De pronto, distinguió una respiración... Frunció el ceño. No provenía de Pedro, que dormía a su lado, parecía venir desde afuera de la carpa. Pensó en Elio y en Santiago... Sin embargo, cayó en la cuenta de que no era posible. Su carpa estaba del otro lado de la fogata.

Incorporándose, abrió un poco a tientas el cierre de la carpa... Afuera no había nada. Poco podía distinguirse... solo la silueta de algunos árboles cercanos. La fogata ya no humeaba. Su corazón empezó a latir con fuerza cuando advirtió que una sobra se movía... pero no tenía forma. ¿Había sido un reflejo de su miedo? ¿Su mente predispuesta le jugaba una mala pasada?

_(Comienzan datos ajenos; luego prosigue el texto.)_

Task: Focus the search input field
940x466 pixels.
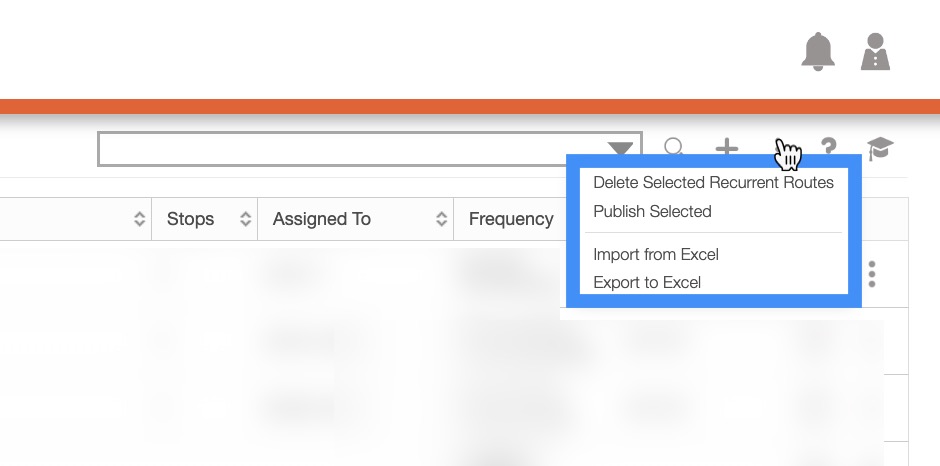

— ¿Elio?... ¿Santi? —susurró.

No hubo respuesta. Siguiendo un impulso, decidió salir de la carpa, tratando de que Pedro no despertara. Cuando lo logró, al dar unos pasos, descalzo, se clavó una espina... Largó un insulto, tomó su pié y casi cae sentado. Una gota de sangre cayó al suelo... En ese preciso momento, un pequeño arbusto cercano se movió... Había algo detrás.

— ¿Caro?... ¿Delfi? —Tampoco esta vez obtuvo respuesta.

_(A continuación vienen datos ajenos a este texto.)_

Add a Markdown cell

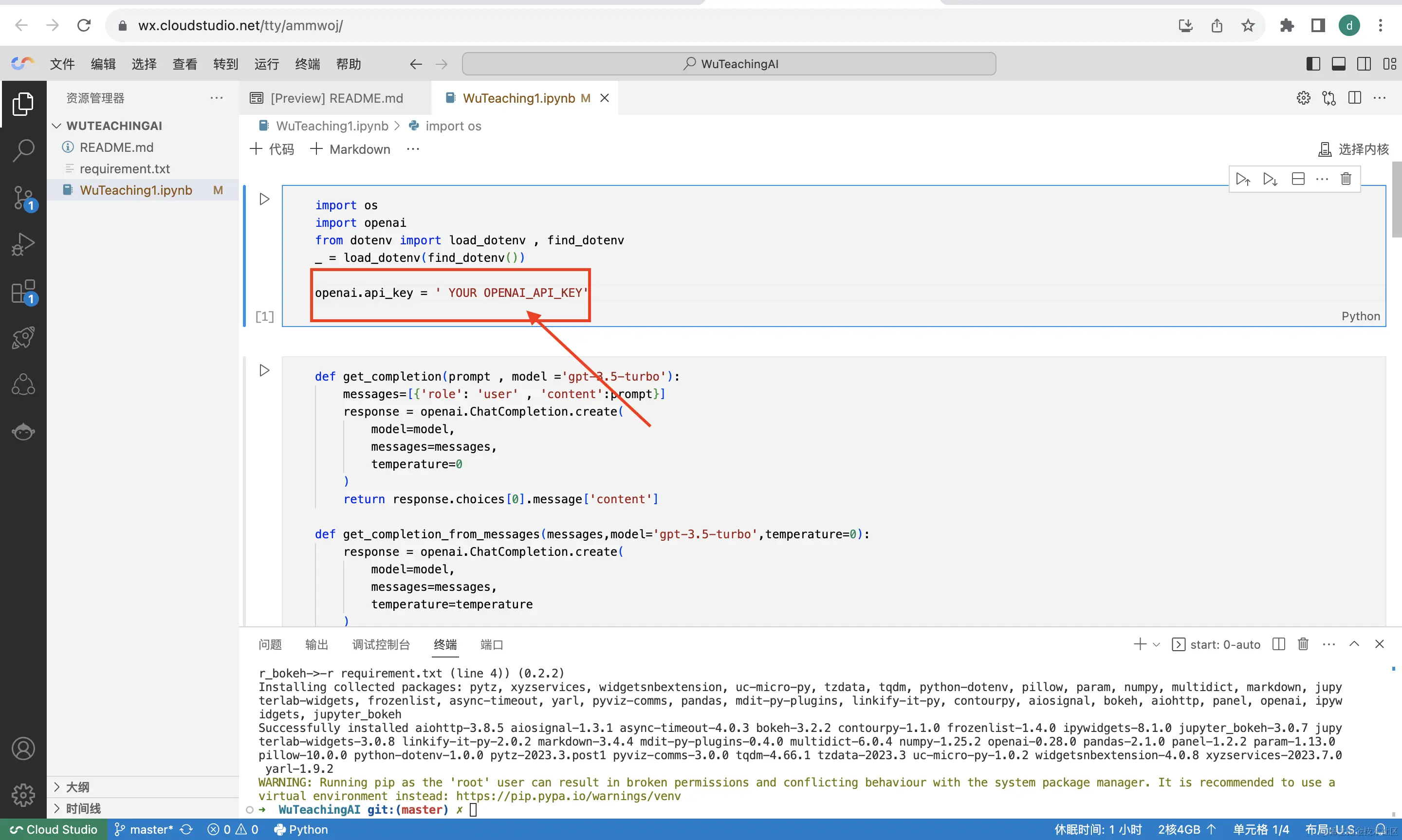point(350,149)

Intentó distinguir algo allí, no obstante la oscuridad era casi absoluta. Por primera vez tuvo miedo y se reprochó ser tan impulsivo... La sensación de ser observado era intensa. ¡¿Por qué no había despertado a Pedro?!

— ¿Qué demonios haces? —La voz hizo que se sobresaltara, dándose media vuelta estuvo a punto de caerse de nuevo.

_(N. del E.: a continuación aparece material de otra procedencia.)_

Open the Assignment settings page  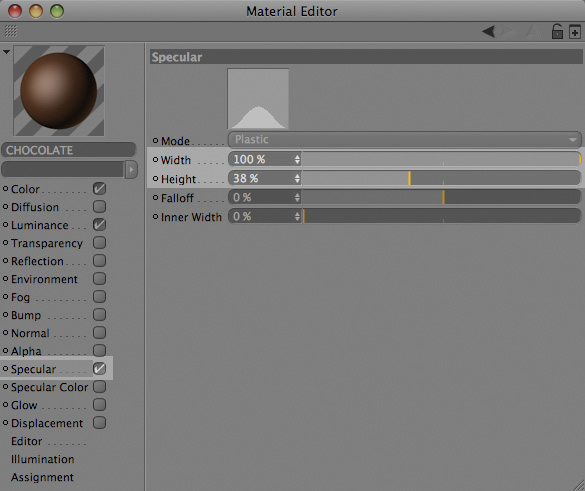pyautogui.click(x=42, y=477)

— ¡Santiago! ¿Estás loco? ¡Me asustaste! —replicó entre dientes, molesto.

— ¿Qué haces levantado? —repitió.

— Nada... Creí... escuchar algo por ahí —dijo, señalándole la dirección.

— ¿Te asustas por cualquier cosa?... Yo no veo nada —le dijo en forma burlesca.

A Ezequiel no le gustó su tono de voz:

— ¿Y qué haces deambulando de noche? —le preguntó, un tanto agresivo.

— Fui a mear... ¿Tendría que haberte pedido permiso? —respondió con sarcasmo. Luego, sin esperar más respuesta, entró a su propia carpa.

Ezequiel, molesto, dejó de interesarse por la extraña sombra e ingresó a su propia carpa. Poco después se durmió...

Otra sombra se unió a la del arbusto... Luego otra... y otra... Sin embargo, ninguno se dio cuenta. El sueño poblaba la imaginación colectiva.